:: What you are asked to do ::
Excluding pictures, what does the listing below contain from the line with "Task: Click the floppy disk icon on Save" up to and including the line with "Open the Experimental tab", word for word?

:: Provided records ::
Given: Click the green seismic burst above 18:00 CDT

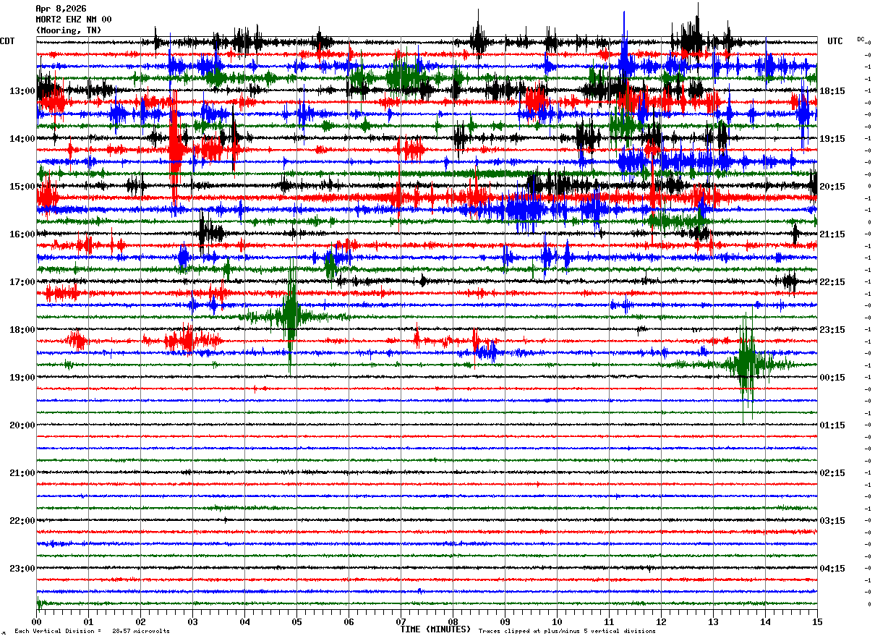Looking at the screenshot, I should click(x=291, y=315).
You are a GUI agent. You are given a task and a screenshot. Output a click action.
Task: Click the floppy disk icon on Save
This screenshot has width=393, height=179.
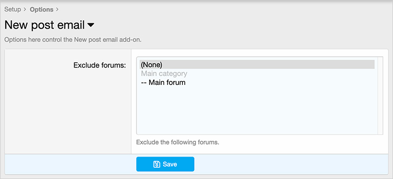pyautogui.click(x=157, y=164)
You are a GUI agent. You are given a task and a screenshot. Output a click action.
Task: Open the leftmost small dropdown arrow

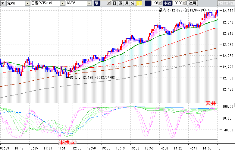pos(3,3)
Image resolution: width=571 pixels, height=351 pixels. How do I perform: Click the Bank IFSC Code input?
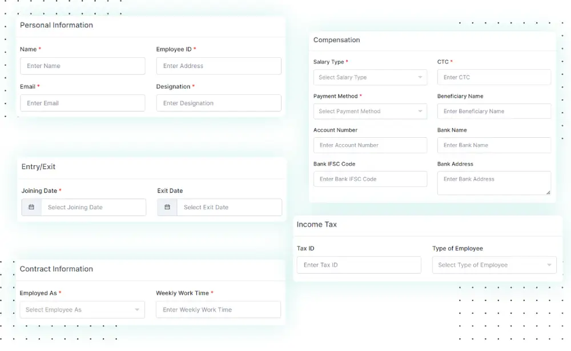[370, 179]
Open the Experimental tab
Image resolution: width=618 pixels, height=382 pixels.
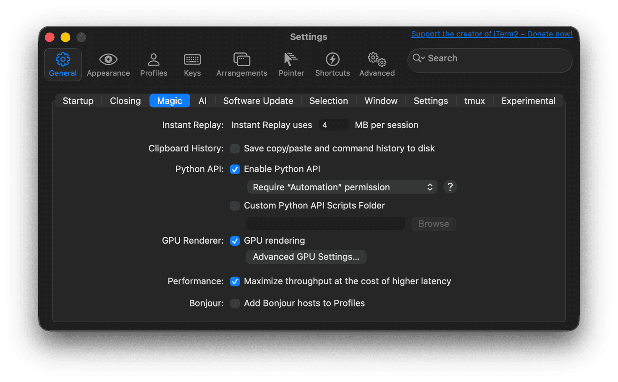[528, 101]
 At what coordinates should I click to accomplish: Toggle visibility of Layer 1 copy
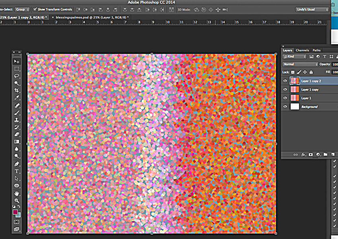pyautogui.click(x=285, y=89)
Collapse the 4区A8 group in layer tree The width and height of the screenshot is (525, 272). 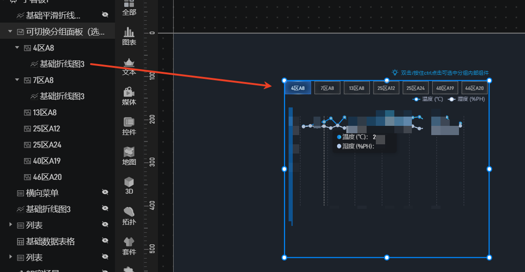pyautogui.click(x=17, y=47)
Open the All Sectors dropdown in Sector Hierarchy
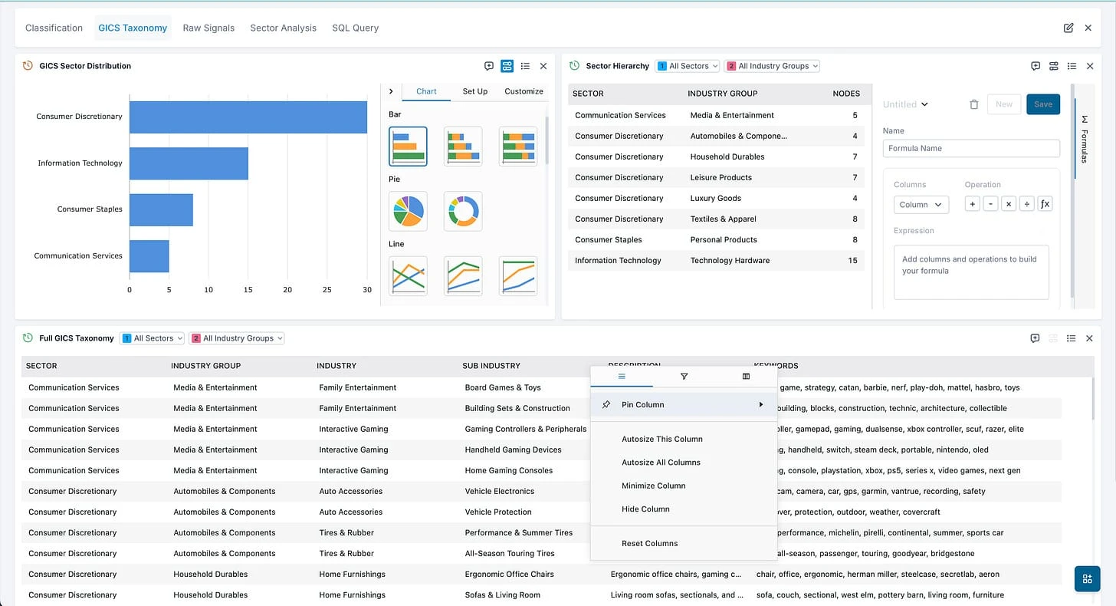Viewport: 1116px width, 606px height. pos(688,65)
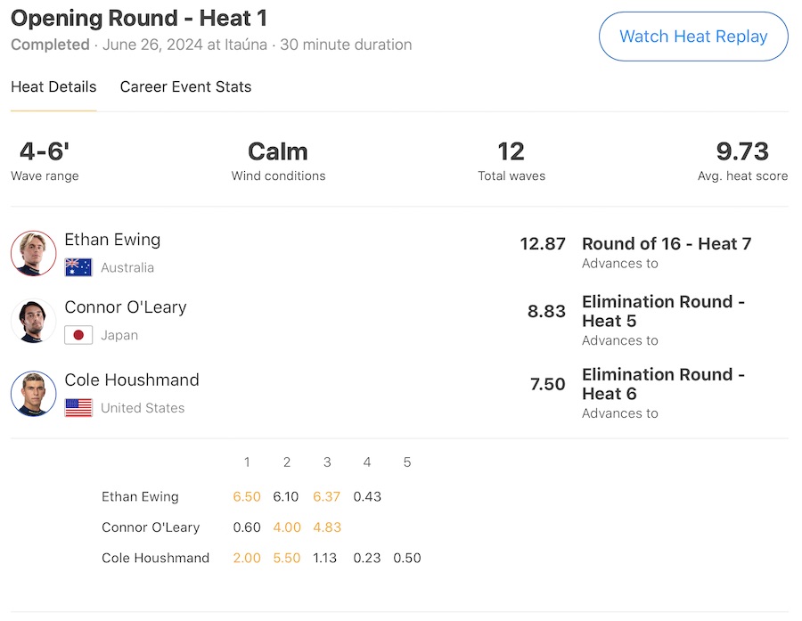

:: Expected output ::
Task: Click the floppy disk icon on Save
This screenshot has width=393, height=179.
pyautogui.click(x=157, y=164)
You are a GUI agent. You are given a task and a screenshot. Output a click action.
Task: Open the leftmost small dropdown arrow

pos(3,3)
Image resolution: width=571 pixels, height=351 pixels. How do I perform: Click the Bank IFSC Code input?
[370, 179]
Open the Experimental tab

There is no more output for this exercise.